§ Problem:
Convert the data from the first line through the line containing "(x=86, y=159)" into a JSON list of strings, one string per line, skipping blank lines.

[Supplied data start]

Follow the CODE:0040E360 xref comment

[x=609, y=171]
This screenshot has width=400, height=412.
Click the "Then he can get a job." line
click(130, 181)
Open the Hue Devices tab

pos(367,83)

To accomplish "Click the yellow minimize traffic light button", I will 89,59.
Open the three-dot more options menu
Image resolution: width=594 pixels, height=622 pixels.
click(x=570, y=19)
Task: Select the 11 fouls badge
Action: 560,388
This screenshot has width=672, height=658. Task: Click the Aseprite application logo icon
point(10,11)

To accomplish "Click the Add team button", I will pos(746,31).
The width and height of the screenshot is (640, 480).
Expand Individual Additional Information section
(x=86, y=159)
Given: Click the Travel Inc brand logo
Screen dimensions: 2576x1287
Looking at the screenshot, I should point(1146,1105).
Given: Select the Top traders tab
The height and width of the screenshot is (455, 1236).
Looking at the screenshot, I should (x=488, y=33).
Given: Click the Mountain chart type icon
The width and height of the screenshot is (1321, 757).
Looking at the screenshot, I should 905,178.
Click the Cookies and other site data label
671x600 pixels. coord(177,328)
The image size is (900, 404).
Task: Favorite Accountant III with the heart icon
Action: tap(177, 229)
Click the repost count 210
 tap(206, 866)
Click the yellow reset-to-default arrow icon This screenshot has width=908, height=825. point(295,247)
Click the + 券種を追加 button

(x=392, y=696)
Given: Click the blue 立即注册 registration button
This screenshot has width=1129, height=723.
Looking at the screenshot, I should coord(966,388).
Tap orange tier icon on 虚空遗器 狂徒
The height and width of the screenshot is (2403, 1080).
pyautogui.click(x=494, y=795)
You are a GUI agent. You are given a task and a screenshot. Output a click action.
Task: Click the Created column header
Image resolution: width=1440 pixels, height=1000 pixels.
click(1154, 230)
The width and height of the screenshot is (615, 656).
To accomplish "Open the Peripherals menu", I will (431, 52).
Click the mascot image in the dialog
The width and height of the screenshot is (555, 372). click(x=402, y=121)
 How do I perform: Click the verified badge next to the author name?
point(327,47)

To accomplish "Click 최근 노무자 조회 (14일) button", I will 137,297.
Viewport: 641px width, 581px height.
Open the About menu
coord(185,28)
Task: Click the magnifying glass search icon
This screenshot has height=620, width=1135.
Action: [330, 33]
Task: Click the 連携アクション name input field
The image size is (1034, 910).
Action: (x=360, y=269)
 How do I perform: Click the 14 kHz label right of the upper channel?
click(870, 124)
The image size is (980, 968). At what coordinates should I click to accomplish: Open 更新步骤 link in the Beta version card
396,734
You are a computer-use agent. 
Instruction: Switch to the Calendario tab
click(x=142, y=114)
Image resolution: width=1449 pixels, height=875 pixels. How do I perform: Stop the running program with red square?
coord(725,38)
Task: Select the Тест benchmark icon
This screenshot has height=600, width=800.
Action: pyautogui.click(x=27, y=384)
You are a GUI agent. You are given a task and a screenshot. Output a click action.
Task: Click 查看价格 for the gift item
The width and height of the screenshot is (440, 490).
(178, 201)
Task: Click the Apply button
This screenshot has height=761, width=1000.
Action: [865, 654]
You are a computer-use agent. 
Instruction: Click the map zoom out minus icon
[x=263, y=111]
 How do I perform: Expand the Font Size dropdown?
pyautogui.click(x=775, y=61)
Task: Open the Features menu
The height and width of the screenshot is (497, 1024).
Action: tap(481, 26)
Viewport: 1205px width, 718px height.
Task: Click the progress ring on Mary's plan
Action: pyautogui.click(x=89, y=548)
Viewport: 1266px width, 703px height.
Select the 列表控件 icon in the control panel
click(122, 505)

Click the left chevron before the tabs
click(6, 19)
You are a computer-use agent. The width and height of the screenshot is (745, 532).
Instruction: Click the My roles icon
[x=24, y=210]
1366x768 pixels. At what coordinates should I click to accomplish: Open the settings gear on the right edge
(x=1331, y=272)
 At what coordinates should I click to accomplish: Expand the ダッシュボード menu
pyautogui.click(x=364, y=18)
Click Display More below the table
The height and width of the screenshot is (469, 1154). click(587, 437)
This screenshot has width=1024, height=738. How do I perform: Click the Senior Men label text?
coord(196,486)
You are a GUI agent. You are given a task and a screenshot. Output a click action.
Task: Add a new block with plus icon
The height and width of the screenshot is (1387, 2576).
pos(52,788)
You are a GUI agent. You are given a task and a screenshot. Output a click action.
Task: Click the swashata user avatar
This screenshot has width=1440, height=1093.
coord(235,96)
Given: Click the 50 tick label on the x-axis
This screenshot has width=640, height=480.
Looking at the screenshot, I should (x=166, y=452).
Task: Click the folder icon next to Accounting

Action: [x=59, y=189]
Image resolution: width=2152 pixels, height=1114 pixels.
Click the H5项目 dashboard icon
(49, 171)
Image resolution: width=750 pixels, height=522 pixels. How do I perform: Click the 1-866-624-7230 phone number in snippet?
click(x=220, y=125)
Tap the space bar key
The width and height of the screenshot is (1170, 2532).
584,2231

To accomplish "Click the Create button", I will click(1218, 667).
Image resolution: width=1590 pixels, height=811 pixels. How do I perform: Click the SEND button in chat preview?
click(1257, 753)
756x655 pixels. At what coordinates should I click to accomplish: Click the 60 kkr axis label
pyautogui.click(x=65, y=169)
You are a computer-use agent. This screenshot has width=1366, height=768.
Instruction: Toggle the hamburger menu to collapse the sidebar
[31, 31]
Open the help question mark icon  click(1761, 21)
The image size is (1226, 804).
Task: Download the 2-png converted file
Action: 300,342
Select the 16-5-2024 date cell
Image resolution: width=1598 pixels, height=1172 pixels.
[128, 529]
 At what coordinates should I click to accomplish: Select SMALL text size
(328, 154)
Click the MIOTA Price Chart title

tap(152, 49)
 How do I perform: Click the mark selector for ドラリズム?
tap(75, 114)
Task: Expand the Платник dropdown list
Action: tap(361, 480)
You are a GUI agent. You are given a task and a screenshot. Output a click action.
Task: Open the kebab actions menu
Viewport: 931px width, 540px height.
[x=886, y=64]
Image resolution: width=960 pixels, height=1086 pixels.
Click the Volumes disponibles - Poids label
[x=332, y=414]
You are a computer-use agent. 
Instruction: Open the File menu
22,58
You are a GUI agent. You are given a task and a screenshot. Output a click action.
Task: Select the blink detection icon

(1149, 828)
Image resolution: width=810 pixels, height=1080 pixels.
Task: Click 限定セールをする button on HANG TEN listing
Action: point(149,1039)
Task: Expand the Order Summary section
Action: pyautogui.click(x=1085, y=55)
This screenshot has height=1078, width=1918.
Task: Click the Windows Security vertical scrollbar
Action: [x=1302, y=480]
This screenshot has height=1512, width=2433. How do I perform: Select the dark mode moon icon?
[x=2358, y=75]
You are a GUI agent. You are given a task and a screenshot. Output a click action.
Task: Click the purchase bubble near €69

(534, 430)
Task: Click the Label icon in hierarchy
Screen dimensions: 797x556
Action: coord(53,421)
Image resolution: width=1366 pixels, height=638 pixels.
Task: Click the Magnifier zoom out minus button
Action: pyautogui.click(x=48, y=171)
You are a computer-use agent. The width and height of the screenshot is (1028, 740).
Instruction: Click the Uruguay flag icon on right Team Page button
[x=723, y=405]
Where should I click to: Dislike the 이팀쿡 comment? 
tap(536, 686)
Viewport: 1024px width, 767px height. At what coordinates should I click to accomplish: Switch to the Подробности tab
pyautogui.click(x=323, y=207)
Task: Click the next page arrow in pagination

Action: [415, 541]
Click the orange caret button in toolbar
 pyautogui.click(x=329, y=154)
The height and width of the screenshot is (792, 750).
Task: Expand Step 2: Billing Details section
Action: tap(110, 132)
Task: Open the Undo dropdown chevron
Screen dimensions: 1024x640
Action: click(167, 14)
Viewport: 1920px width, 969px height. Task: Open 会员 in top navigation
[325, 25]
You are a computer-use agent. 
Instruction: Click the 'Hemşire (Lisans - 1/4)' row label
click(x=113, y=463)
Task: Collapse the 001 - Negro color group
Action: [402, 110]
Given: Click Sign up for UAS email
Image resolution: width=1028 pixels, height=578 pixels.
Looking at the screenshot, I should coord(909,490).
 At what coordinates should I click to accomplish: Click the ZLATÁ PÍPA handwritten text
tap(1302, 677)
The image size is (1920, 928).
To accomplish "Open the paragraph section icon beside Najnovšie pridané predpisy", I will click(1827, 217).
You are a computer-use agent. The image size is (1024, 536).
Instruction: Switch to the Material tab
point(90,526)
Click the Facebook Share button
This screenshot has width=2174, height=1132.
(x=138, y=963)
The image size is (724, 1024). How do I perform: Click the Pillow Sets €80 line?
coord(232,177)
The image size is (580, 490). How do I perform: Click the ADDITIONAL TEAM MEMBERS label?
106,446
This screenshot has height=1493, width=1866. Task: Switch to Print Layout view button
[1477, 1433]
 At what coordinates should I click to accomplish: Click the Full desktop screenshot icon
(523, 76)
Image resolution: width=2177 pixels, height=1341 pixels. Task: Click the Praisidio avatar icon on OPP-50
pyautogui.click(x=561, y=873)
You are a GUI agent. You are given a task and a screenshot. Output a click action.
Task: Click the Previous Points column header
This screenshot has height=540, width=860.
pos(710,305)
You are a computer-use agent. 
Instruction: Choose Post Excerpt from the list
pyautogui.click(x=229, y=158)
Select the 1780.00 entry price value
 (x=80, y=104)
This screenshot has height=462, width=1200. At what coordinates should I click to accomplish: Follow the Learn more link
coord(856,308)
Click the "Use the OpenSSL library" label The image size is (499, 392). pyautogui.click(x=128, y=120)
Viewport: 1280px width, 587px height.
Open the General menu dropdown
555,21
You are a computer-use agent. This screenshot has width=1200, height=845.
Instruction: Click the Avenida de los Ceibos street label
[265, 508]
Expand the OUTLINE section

[Supplied data end]

§ Exercise solution:
[
  "Follow the CODE:0040E360 xref comment",
  "[x=609, y=171]",
  "This screenshot has width=400, height=412.",
  "Click the \"Then he can get a job.\" line",
  "click(130, 181)",
  "Open the Hue Devices tab",
  "pos(367,83)",
  "To accomplish \"Click the yellow minimize traffic light button\", I will 89,59.",
  "Open the three-dot more options menu",
  "Image resolution: width=594 pixels, height=622 pixels.",
  "click(x=570, y=19)",
  "Task: Select the 11 fouls badge",
  "Action: 560,388",
  "This screenshot has width=672, height=658. Task: Click the Aseprite application logo icon",
  "point(10,11)",
  "To accomplish \"Click the Add team button\", I will pos(746,31).",
  "The width and height of the screenshot is (640, 480).",
  "Expand Individual Additional Information section",
  "(x=86, y=159)"
]